Page MenuHomePhabricator

Identify "first responders" for "all" "components" deployed on Wikimedia servers
Closed, ResolvedPublic

Description

This came out of the Echo+CentralAuth failure to login incident's retrospective.

Note: The quotes in the task title should be taken as scare quotes in the sense that they are either aspirational ("all") or will be defined as we go ("first responders", "components").

Previous attempts (which may or may not be solution to this problem):

  • mw:Developers/Maintainers
    • First (?) attempt started in 2012
    • collectively maintained by the developer community
    • Now (2017-03-23) canonical version, as far as @greg is concerned
  • Extension blame map (gdoc) - last edited July 26th, 2016 (as of 2016-08-23)
    • Initiated by @Jdforrester-WMF, @greg had previously reviewed.
    • High duplicity with mw:Developers/Maintainers but with a different perspective (WMF team vs person)
    • Now (2017-03-23) most likely out of sync with the more up to date mw:Dev/Maint
  • Team specific attempts:

See also:

Event Timeline

greg created this task.Jul 21 2016, 11:13 PM
Restricted Application added a subscriber: Aklapper. · View Herald TranscriptJul 21 2016, 11:13 PM
greg updated the task description. (Show Details)Jul 21 2016, 11:19 PM
greg added a subscriber: Jdforrester-WMF.
greg added a comment.Jul 22 2016, 12:16 AM

As this task is short without all of the context, I am going to paste here my answer to someone who already asked the most important (unanswered as of yet) question:

What does it mean for code to be owned in this context?

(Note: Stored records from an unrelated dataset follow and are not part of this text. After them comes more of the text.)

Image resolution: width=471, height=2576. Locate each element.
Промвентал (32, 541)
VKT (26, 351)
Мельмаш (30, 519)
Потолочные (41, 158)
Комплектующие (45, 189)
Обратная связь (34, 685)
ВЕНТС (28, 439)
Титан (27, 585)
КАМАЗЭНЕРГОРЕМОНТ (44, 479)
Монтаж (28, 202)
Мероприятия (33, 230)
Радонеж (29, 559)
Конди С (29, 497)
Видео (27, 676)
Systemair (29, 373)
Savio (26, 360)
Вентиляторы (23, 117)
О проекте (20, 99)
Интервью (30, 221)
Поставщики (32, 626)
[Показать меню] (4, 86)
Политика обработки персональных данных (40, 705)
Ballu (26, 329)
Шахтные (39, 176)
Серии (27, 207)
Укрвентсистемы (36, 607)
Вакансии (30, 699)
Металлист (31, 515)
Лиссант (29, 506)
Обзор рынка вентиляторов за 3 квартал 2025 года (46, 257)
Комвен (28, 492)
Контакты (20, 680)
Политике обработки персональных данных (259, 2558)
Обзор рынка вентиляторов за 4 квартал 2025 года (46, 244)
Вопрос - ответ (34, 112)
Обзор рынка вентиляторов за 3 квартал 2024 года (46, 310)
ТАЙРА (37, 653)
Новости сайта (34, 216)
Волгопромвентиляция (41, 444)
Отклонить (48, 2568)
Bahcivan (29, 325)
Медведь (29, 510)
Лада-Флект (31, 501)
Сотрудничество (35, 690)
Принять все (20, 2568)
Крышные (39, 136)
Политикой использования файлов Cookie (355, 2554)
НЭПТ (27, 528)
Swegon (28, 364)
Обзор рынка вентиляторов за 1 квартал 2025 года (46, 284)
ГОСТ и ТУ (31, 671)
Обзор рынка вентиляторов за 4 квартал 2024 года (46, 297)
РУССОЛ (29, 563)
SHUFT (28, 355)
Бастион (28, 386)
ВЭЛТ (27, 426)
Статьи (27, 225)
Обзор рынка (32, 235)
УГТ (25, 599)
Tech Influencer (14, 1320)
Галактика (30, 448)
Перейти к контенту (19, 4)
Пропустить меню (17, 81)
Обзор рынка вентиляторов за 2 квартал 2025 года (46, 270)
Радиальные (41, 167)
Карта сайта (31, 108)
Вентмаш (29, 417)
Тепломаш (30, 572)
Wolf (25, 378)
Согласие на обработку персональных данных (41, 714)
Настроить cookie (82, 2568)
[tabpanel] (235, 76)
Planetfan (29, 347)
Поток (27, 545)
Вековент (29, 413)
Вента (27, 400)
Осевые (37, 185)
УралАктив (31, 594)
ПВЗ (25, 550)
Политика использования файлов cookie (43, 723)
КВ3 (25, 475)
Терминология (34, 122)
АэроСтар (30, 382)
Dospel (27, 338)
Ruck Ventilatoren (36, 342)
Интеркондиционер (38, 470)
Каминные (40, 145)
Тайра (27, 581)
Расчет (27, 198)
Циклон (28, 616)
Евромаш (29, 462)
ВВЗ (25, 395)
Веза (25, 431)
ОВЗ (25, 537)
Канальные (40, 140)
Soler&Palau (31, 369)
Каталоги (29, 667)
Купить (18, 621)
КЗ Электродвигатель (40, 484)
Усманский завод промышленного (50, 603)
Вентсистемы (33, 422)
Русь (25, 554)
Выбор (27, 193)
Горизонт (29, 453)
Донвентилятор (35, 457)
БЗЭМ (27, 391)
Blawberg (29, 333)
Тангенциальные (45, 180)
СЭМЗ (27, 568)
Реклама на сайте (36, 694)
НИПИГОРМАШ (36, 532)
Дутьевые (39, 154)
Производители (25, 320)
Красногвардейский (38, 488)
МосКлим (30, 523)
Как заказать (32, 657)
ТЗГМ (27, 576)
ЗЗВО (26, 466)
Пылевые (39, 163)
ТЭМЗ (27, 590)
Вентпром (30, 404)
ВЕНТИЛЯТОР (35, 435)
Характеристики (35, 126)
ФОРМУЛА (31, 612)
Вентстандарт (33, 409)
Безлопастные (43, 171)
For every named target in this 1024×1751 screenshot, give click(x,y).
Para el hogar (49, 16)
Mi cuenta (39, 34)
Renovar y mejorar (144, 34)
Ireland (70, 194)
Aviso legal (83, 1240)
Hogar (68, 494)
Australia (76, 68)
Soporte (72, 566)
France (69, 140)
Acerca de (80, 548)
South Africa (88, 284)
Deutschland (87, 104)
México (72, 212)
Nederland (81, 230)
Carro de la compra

I actually don't want to use the word "owned" or any variations from now on in this work. It gives the wrong impressive and caused a lot of consternation in the retrospective. It will again for almost anyone who reads anything about this work without all of the context and knowing the things that were said but not written down in the retro. Oh imprecise English :).

For now I'm going with "responsible parties" but "first responders" is in fact closer to the intended purpose. Another proposal was "Fixers".

The intended purpose is basically "who should RelEng assign a task that is blocking deployment and/or causing problems in production that needs to be resolved quickly whether or not they are the people who do the actual fixing or instead coordinate with the right people who do."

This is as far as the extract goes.